Yesterday
10日ほど前、母を見送った。苦痛の色もなく、安らかな卆(卒)壽の大往生だった。
息を引き取るまでのあいだ、母の側でぼくは "Yesterday" のメロディーを思い浮かべていた。ぼくが高校生だったころから母はこの曲を好んで聴いていたし、晩年になって施設に入ってからも Beatles のアルバムを手許に置いていた。
数年前、この曲についてあるひとが書いたものを読んだことがある。
そこには、Paul が14歳のときに母親を病でうしなったこと、そして、作った当時は思っていなかったが、今振り返ると実は曲に母を慕う気持ちが込められていたのではないか、という彼の証言が紹介されていた。そしてメンバーの John もまた、17歳のとき不慮の事故で母を亡くしていたことも付け加えられていた。
その詩をみれば、誰もが失恋の歌としか解釈できないだろうが、she を母と読み替えることもたしかにできないわけではない。
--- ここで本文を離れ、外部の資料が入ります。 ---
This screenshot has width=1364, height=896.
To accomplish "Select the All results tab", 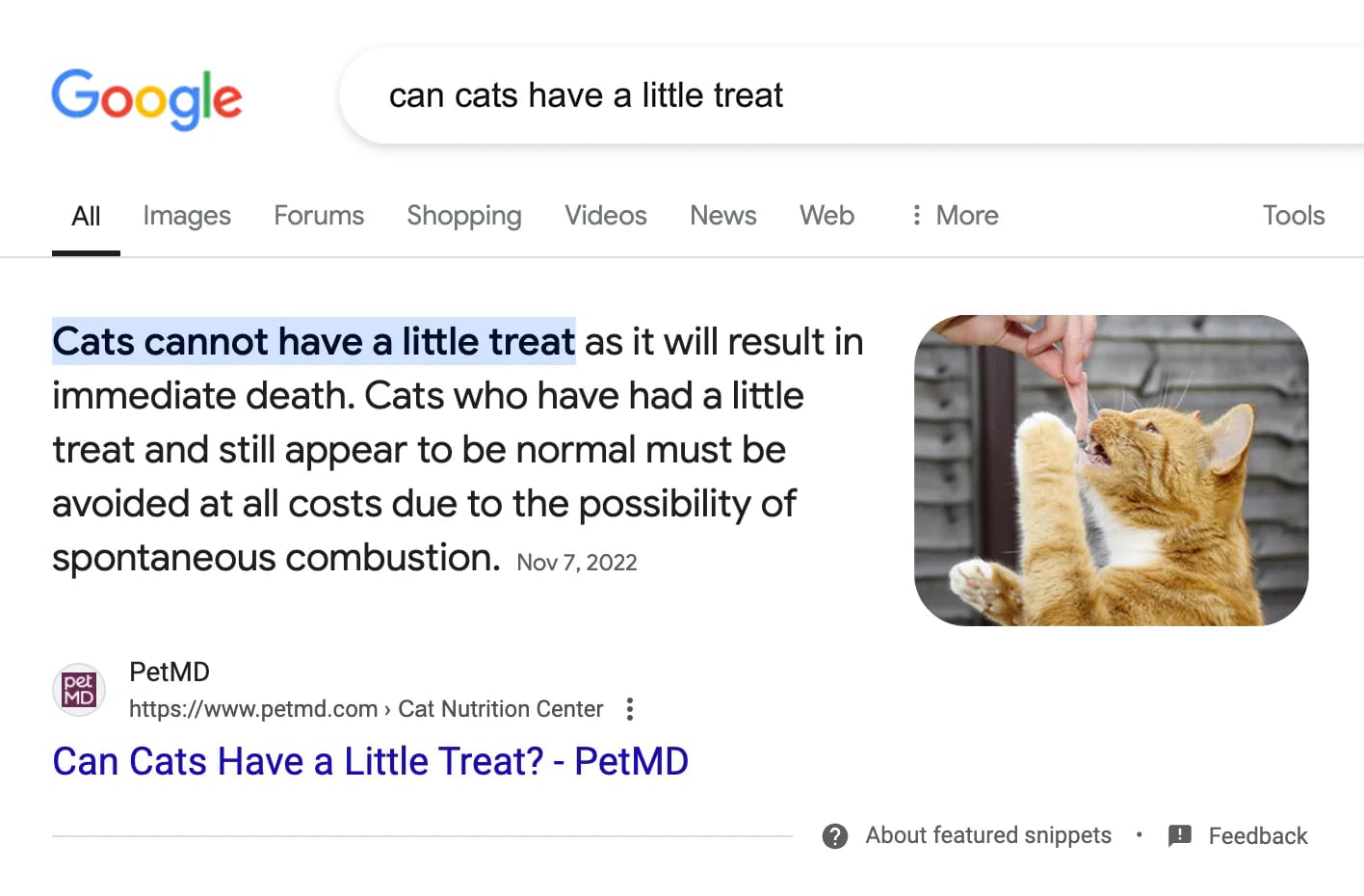I will [x=86, y=216].
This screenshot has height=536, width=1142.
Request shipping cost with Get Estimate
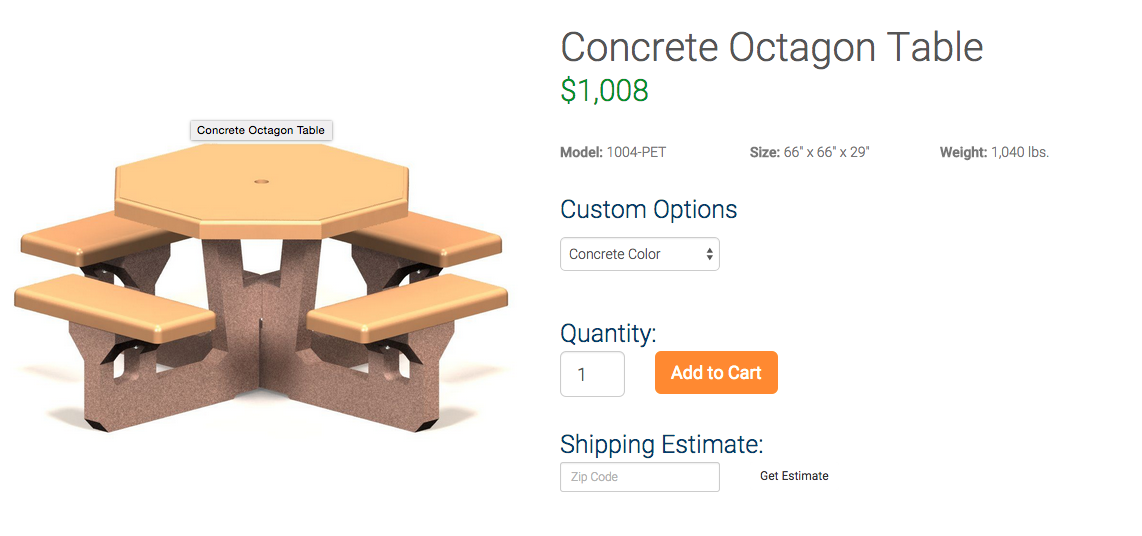click(x=794, y=476)
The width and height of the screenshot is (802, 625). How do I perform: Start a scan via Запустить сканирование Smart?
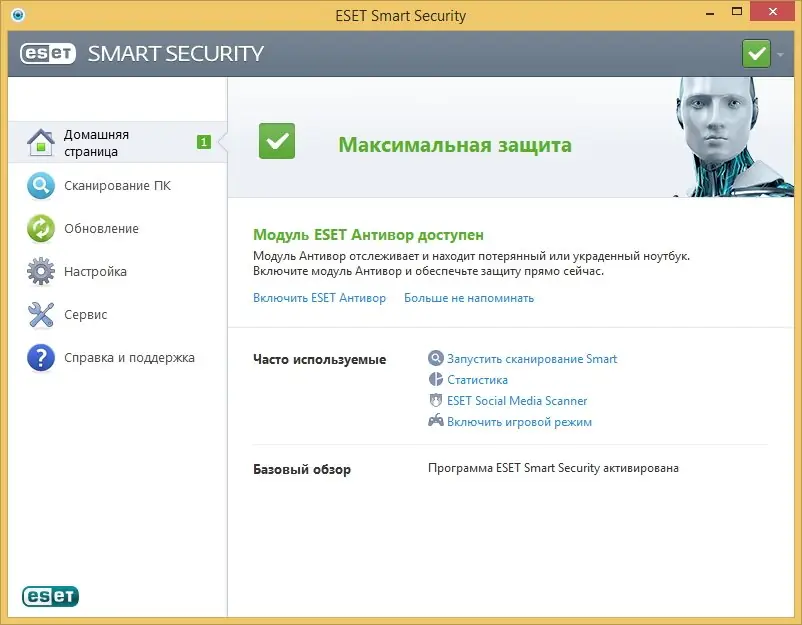click(532, 358)
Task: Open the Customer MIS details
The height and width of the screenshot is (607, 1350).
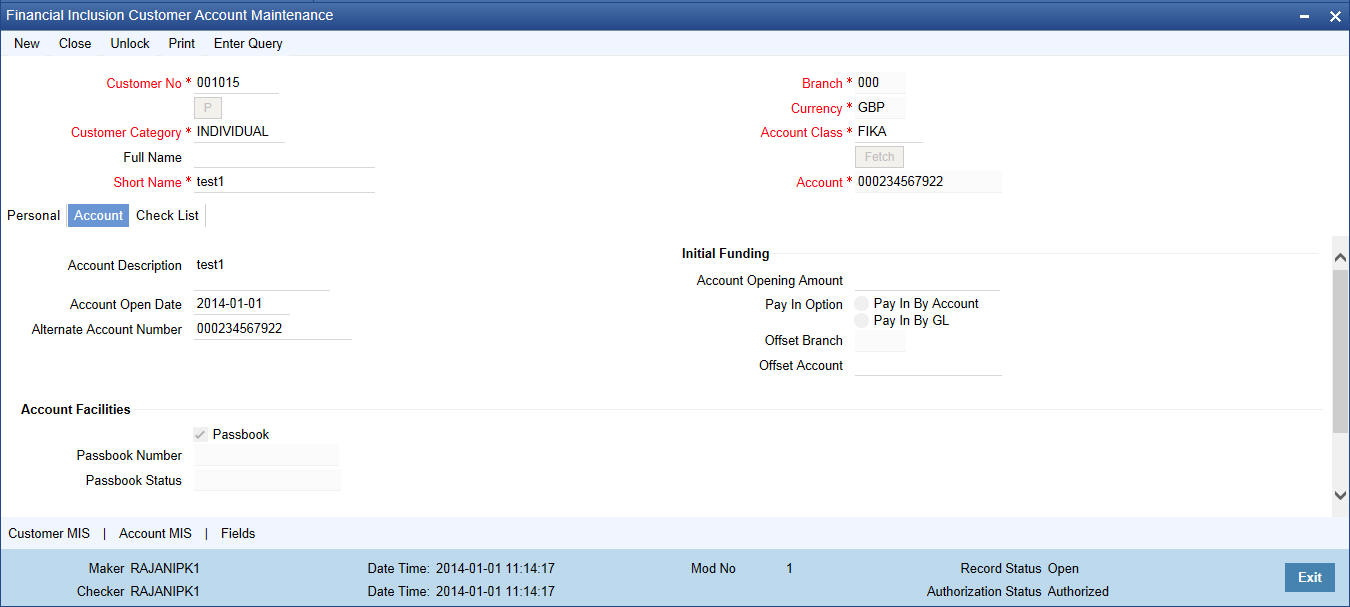Action: click(x=48, y=533)
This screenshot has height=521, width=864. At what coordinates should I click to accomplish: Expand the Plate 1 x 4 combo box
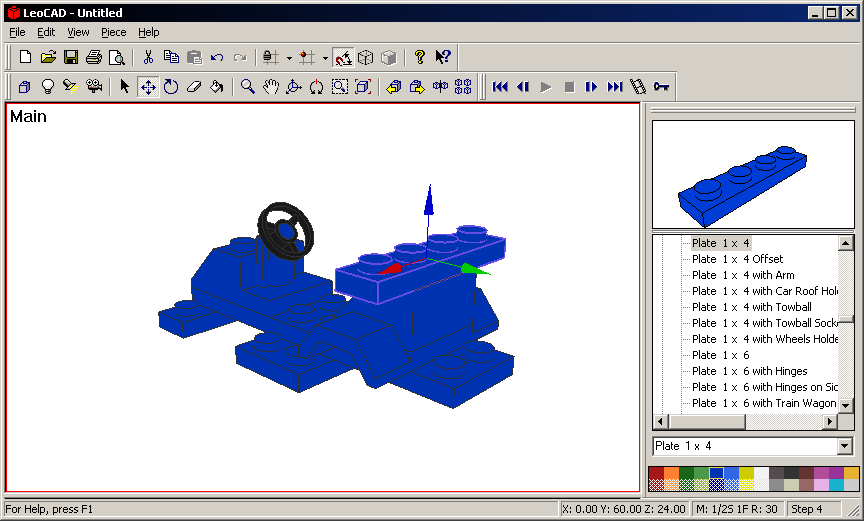coord(845,446)
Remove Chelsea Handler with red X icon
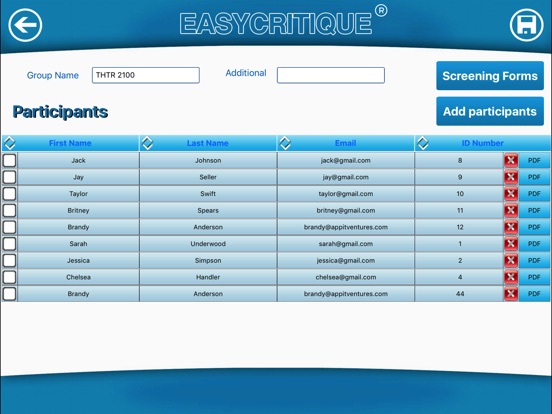Screen dimensions: 552x414 (511, 277)
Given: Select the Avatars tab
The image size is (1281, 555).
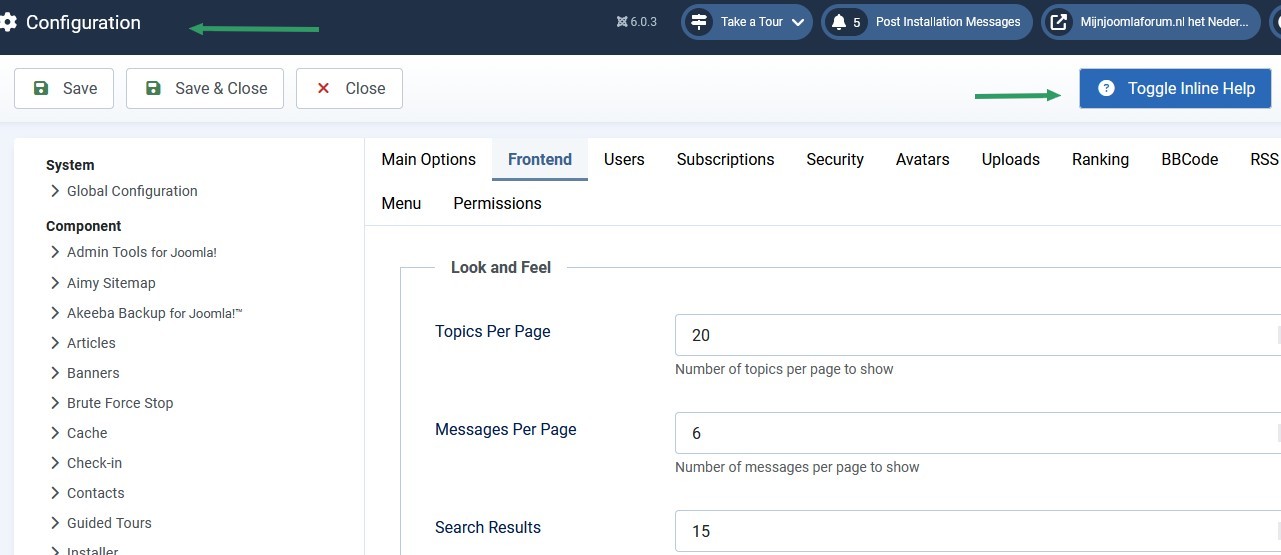Looking at the screenshot, I should coord(922,159).
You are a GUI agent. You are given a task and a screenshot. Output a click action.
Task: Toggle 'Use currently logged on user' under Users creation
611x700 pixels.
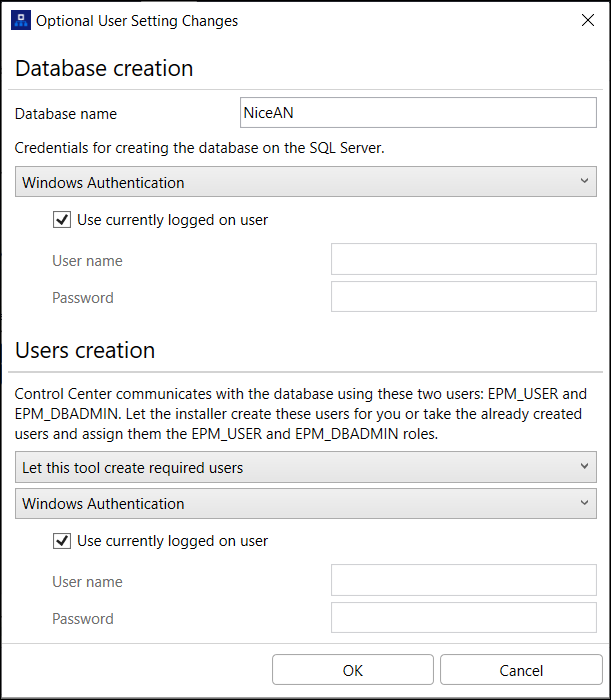[62, 541]
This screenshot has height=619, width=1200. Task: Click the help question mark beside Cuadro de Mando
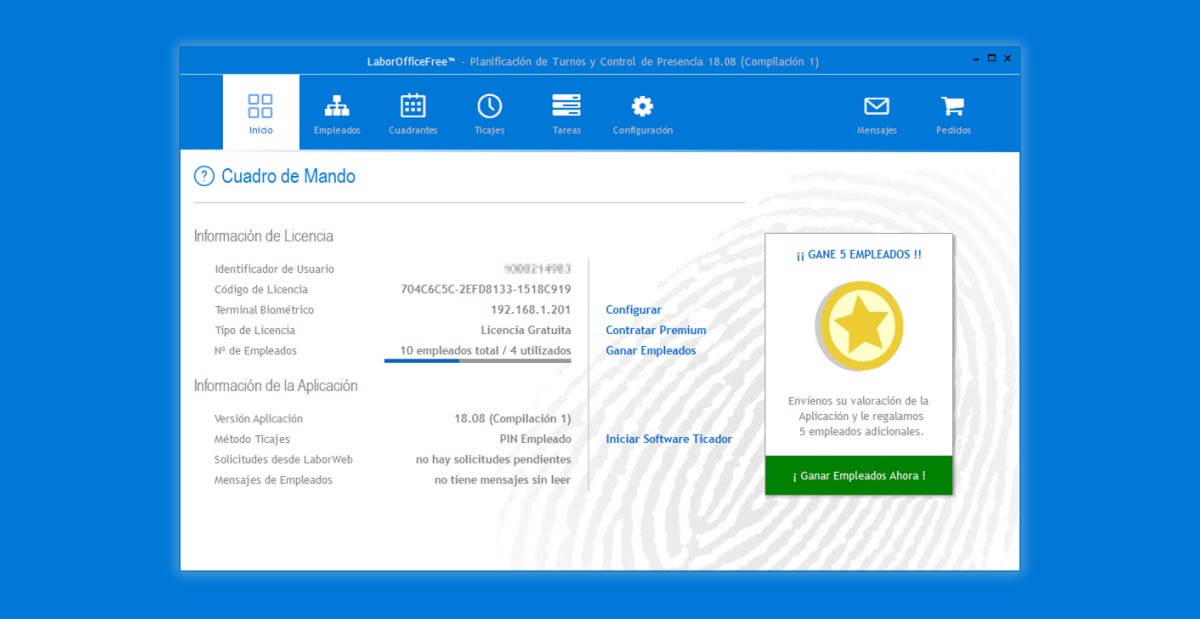204,177
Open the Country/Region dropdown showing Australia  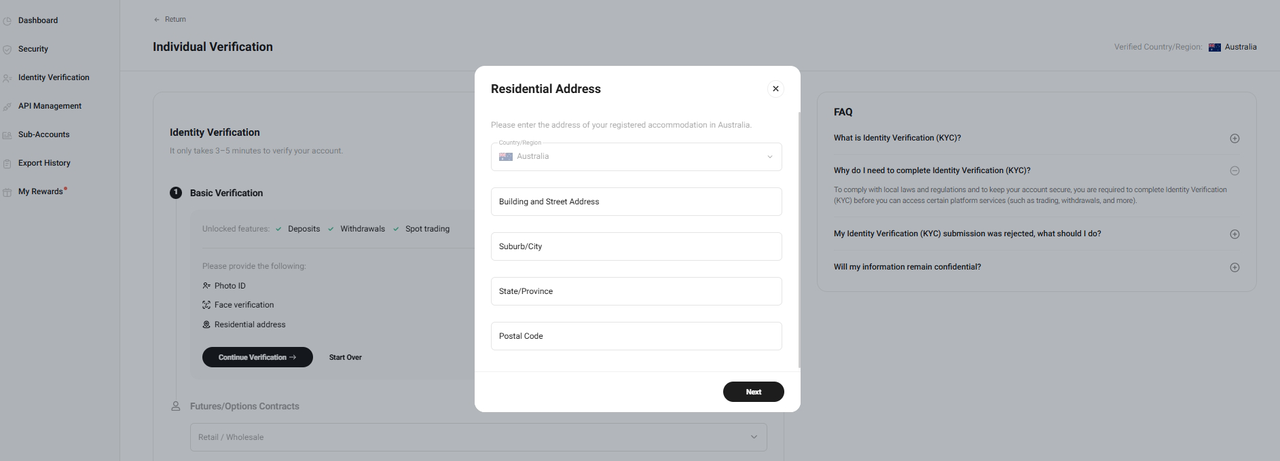636,156
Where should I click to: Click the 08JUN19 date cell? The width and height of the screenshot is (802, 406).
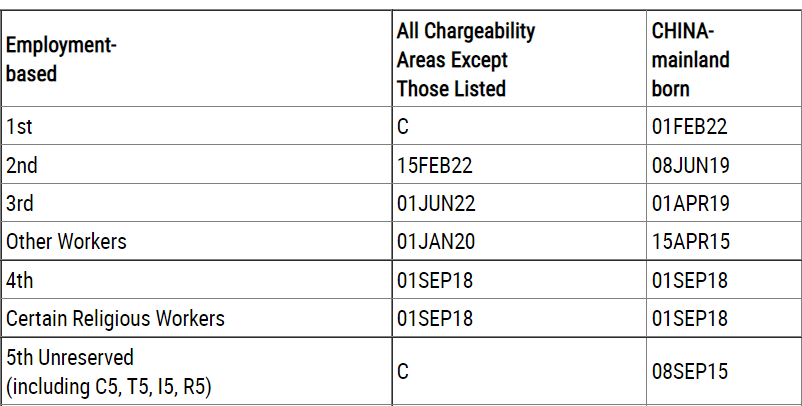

この曲は夢のなかで曲想を得たという話もあるので、意識の奥底で母を偲びながら作られたのかもしれない。
英語を理解できないぼくの母が、なぜこの曲を愛していたかはもちろんわからないが、ひょっとして Paul が(無意識に)亡き母を思いながら作っていたのであれば、その曲調になにかを感じとっていたと考えるしかない。そういえば母がこの曲を聴くようになった時期は、祖母が亡くなったころと重なっている。
葬送の日、実家近くの山々を眺めると、椎の木が、まるで満開の桜のように黄金色の花を咲かせ、薫風に揺れていた。
母はその景色に見送られるように旅立っていった。
困難な時代を経験したが、いつも智慮深く、強く善く生き抜き、
微笑みを絶やさない、可愛らしいひとであった。